Por Deva Heberlê, da Embrapa | A abelha Uruçu Amarela do Cerrado (Melipona rufiventris), sem ferrão, capaz  de produzir até cinco quilos de mel por colônia ao ano, é o elo entre pesquisadores e técnicos da Embrapa Recursos Genéticos e Biotecnologia (DF), de instituições parceiras e meliponicultores (criadores de espécies de abelhas nativas) em uma pesquisa inédita para evitar sua extinção.  

O inseto é responsável pela polinização de imensas áreas naturais e agrícolas e pela renda de pequenos produtores e agricultores familiares. Sua raridade, na natureza e na meliponicultura (criação racional de abelhas nativas sem ferrão), faz com que seus produtos tenham maior valor agregado.  

A equipe envolvida na pesquisa quer detectar o grau de risco de desaparecimento da abelha e discutir e estabelecer critérios para elaboração de um plano de manejo sustentável, que possibilite sua conservação. O trabalho abrange, entre outros estudos, análises genômicas e genéticas de populações do inseto.  

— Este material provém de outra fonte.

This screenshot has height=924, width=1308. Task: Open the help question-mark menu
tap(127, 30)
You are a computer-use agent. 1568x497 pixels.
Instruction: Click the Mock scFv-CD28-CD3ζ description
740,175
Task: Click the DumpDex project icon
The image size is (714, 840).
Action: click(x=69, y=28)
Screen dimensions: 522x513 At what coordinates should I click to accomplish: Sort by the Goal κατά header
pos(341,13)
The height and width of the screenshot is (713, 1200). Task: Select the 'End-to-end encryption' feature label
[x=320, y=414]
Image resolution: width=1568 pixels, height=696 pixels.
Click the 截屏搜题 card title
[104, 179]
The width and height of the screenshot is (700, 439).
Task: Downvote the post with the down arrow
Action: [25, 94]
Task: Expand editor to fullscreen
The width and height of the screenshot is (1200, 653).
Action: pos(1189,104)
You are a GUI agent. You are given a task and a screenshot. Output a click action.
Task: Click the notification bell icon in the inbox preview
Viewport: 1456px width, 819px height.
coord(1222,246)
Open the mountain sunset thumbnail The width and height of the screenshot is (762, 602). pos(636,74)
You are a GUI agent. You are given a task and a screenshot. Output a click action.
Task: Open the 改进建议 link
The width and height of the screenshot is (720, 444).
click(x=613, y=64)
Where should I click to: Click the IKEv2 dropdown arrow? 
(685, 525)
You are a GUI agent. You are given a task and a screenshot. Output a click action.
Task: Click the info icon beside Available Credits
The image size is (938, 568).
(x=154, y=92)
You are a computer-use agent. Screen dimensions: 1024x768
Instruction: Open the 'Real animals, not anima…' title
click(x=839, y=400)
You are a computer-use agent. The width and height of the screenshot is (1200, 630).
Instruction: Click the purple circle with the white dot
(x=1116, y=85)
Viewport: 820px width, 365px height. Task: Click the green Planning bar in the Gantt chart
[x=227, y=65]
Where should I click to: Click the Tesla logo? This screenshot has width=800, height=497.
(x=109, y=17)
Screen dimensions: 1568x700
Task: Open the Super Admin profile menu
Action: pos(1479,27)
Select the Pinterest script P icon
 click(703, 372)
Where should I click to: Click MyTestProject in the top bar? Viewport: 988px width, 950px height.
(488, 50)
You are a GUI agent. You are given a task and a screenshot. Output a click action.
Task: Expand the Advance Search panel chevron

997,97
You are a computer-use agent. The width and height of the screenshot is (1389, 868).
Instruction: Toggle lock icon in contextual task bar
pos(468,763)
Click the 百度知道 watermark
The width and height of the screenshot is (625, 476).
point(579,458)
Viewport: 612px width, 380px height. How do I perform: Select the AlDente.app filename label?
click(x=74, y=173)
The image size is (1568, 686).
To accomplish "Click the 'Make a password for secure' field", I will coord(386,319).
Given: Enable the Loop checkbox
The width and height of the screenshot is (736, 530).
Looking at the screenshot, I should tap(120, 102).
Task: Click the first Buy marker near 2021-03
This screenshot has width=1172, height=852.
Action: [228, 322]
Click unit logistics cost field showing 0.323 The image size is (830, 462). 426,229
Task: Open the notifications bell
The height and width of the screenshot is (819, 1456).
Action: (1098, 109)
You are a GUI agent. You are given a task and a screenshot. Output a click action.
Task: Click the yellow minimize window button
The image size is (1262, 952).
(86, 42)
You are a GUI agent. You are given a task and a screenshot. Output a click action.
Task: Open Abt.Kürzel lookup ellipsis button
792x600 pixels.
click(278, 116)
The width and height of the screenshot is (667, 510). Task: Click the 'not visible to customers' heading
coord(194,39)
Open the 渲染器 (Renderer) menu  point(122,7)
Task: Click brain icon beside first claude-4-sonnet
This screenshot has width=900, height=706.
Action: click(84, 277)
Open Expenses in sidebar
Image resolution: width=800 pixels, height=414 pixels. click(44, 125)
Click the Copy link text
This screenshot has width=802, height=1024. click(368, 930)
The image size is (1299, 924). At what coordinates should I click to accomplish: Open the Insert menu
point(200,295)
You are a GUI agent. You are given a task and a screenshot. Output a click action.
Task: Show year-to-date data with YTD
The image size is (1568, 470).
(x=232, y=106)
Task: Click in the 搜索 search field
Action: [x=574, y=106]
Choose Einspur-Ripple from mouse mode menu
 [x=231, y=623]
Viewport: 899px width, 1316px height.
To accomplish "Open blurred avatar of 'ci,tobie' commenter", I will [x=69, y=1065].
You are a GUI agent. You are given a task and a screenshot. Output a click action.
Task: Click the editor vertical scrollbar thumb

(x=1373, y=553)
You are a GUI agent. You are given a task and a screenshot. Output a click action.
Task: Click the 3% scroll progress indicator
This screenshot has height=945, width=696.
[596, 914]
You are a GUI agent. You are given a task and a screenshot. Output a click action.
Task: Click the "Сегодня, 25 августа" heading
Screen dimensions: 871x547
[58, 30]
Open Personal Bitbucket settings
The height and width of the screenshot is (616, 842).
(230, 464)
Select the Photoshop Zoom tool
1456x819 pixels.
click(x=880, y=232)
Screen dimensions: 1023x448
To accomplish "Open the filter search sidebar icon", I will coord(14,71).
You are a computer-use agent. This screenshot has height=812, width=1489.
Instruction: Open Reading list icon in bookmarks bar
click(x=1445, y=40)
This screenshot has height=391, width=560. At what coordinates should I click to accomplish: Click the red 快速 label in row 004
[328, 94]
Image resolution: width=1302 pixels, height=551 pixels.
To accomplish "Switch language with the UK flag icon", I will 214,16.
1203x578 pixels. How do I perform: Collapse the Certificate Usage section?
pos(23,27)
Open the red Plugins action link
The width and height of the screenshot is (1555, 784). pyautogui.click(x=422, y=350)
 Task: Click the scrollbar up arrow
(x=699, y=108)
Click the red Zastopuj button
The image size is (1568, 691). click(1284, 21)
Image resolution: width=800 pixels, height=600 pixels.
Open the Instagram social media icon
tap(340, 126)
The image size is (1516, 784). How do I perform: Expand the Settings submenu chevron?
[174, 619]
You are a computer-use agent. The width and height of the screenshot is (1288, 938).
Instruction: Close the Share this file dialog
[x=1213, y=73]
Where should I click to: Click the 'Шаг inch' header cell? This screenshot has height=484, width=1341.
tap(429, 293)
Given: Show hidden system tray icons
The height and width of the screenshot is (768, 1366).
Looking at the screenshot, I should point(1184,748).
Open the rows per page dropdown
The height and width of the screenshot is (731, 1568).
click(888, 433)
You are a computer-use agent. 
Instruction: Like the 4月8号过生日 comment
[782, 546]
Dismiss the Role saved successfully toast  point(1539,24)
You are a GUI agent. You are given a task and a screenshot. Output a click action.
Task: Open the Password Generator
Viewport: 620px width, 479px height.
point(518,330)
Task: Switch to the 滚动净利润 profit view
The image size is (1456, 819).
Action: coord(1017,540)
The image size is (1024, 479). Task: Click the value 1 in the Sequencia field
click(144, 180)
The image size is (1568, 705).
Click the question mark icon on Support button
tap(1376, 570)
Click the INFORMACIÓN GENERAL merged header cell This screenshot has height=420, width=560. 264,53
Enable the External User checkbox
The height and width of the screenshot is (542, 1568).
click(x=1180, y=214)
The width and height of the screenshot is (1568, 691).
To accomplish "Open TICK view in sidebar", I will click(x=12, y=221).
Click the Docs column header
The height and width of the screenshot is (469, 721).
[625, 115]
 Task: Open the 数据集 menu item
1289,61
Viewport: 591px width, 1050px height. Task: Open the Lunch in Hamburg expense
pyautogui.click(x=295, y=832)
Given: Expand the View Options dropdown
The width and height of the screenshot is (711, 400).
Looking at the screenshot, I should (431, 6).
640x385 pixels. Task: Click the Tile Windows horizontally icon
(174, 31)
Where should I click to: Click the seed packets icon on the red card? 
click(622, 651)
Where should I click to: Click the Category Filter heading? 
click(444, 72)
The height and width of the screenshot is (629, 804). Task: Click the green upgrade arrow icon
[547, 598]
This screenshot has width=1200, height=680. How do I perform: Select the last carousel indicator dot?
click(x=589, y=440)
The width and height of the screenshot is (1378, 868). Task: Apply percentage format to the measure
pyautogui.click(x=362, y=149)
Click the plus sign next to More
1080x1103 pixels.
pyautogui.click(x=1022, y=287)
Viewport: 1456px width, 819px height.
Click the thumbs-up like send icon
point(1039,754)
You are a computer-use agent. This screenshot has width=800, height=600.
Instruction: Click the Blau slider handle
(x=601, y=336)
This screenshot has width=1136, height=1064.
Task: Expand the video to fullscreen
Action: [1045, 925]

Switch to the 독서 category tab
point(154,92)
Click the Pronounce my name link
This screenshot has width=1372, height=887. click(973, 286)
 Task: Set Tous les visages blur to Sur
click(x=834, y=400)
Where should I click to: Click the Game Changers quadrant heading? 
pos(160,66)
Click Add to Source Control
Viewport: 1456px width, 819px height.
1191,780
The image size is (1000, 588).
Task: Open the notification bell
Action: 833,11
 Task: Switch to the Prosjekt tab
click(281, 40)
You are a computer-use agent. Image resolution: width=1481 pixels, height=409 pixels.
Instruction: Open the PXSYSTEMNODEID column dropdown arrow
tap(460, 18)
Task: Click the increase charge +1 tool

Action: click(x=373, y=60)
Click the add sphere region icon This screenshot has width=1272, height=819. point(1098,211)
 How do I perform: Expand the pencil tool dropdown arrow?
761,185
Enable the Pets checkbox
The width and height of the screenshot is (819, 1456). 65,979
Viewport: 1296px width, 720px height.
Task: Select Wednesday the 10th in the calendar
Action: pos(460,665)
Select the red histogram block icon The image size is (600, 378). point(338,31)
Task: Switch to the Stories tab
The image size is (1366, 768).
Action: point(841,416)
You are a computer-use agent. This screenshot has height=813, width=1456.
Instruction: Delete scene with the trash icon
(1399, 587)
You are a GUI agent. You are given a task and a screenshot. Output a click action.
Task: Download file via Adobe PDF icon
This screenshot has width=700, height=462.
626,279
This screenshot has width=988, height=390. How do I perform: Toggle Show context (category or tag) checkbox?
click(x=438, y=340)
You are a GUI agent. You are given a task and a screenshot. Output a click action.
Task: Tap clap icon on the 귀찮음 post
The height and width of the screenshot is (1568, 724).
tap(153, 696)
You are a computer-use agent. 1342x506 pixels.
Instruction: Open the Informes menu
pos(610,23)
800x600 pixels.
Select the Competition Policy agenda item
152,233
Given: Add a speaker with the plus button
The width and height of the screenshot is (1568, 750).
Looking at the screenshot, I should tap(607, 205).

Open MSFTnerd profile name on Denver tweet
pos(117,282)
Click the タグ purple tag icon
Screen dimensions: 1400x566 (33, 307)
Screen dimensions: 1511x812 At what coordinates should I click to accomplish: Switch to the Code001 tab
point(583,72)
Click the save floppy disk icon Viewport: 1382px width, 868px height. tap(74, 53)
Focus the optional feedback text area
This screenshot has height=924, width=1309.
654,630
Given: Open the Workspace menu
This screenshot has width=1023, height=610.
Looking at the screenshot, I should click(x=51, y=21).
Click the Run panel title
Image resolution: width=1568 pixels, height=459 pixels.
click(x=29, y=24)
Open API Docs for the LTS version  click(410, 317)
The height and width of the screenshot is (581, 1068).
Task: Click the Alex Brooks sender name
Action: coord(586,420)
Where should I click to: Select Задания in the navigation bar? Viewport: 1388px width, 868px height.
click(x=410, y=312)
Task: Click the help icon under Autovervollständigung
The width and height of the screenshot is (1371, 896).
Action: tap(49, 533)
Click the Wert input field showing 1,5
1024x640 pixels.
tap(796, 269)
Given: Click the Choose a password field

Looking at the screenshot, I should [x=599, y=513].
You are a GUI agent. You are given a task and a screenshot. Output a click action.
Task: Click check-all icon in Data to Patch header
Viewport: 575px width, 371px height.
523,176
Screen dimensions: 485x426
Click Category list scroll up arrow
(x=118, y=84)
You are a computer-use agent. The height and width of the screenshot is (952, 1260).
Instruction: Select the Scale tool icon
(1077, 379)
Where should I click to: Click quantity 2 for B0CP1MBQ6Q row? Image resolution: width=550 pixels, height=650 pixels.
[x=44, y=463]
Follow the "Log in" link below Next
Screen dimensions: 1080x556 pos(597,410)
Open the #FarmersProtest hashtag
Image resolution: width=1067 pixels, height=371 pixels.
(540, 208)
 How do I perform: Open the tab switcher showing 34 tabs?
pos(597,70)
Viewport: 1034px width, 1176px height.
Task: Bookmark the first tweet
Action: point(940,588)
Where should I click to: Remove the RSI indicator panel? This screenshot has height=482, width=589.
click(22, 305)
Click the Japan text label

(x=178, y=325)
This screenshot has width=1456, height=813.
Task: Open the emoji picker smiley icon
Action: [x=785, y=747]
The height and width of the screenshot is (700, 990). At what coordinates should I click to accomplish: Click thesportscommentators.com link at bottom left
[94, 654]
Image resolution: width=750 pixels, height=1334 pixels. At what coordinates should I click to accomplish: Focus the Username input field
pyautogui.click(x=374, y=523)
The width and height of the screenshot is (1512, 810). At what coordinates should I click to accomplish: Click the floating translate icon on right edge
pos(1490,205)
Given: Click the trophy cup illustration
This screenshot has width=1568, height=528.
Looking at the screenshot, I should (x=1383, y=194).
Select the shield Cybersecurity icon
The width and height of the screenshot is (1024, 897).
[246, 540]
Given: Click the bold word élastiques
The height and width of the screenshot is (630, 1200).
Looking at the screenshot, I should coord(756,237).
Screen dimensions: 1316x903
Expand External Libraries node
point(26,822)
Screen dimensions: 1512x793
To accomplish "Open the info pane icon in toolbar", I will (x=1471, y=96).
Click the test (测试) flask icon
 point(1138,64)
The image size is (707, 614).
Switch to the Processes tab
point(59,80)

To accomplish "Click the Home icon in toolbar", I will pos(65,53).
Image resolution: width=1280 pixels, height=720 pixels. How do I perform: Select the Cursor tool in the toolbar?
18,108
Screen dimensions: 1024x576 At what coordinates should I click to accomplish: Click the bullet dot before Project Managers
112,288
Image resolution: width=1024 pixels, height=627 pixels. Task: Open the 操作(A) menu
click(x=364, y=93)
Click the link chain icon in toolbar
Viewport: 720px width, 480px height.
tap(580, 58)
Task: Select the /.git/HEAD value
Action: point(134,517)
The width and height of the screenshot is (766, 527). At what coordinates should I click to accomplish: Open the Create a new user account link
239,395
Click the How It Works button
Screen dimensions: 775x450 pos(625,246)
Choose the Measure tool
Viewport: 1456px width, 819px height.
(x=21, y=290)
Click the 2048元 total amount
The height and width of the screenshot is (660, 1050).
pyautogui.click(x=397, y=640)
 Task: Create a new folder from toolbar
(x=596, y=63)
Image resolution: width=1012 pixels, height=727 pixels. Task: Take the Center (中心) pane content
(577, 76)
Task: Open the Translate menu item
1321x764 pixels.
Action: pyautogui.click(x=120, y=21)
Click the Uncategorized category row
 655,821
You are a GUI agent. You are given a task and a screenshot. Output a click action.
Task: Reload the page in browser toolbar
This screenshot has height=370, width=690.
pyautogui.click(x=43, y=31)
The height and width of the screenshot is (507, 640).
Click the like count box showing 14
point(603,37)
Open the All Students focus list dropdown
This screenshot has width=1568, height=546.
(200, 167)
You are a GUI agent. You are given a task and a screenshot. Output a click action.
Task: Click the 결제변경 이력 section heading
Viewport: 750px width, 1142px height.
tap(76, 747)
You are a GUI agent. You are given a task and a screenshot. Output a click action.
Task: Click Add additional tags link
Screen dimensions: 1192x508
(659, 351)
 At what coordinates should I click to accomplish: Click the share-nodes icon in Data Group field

O desmatamento de grandes áreas naturais para expansão agrícola ou para empreendimentos urbanos e o uso indiscriminado de agrotóxicos estão entre os principais motivos que colocam a espécie, nativa do Cerrado brasileiro, em risco. Soma-se a eles a predação de ninhos naturais para retirada criminosa de mel ou dos próprios ninhos, muitas vezes vendidos na internet, prática adotada por “meleiros”, o que pode ocasionar a morte do enxame. 

Por isso, desde dezembro de 2014 uma portaria do Ministério do Meio Ambiente (MMA) inseriu a Uruçu Amarela do Cerrado na categoria EN, ou seja, em perigo de extinção. Portaria mais recente (MMA no 148 de 07/06/2022) a manteve na lista de espécies ameaçadas, alertando a sociedade e a comunidade científica sobre as restrições relacionadas ao seu manejo. 

Deslocamento indiscriminado de ninhos

De acordo com o meliponicultor e presidente da Associação de Meliponicultores do Distrito Federal (AMe-DF), Anselmo Carvalho, a atividade da meliponicultura, apesar de bastante difundida, ainda não dispõe de uma lei federal que a regulamente, levando insegurança jurídica aos criadores. Alguns estados até dispõem de lei própria, mas a maioria está sujeita à Resolução Conama no 496/2020, que permite, por exemplo, a captura de enxames por meio de recipientes-isca como forma de constituição de plantéis e também isenta os criadores de se cadastrarem no órgão ambiental nas criações consideradas não comerciais, isto é, aquelas com até 49 colônias. 

Muitos meliponicultores fazem manejos para multiplicação de seus enxames, que são comercializados por valores entre R$ 400,00 e R$ 1.000,00 ou são trocados entre os criadores, visando ao aumento da diversidade genética em seus plantéis. Como nem sempre a área de ocorrência natural é respeitada por alguns criadores, no estudo em curso é necessário avaliar o potencial efeito adverso ou benéfico, nas populações naturais, do deslocamento indiscriminado e sem critérios científicos de ninhos da Uruçu Amarela do Cerrado.

Segundo a pesquisadora da Embrapa Débora Pires, coordenadora do projeto Avaliação da diversidade genética da abelha nativa Uruçu Amarela do Cerrado e do risco da movimentação antropogênica dos ninhos, a movimentação frequente e indiscriminada dos ninhos pode favorecer uma maior frequência de acasalamento entre indivíduos de populações de meliponário vindos de regiões fora da ocorrência natural com as populações do bioma Cerrado.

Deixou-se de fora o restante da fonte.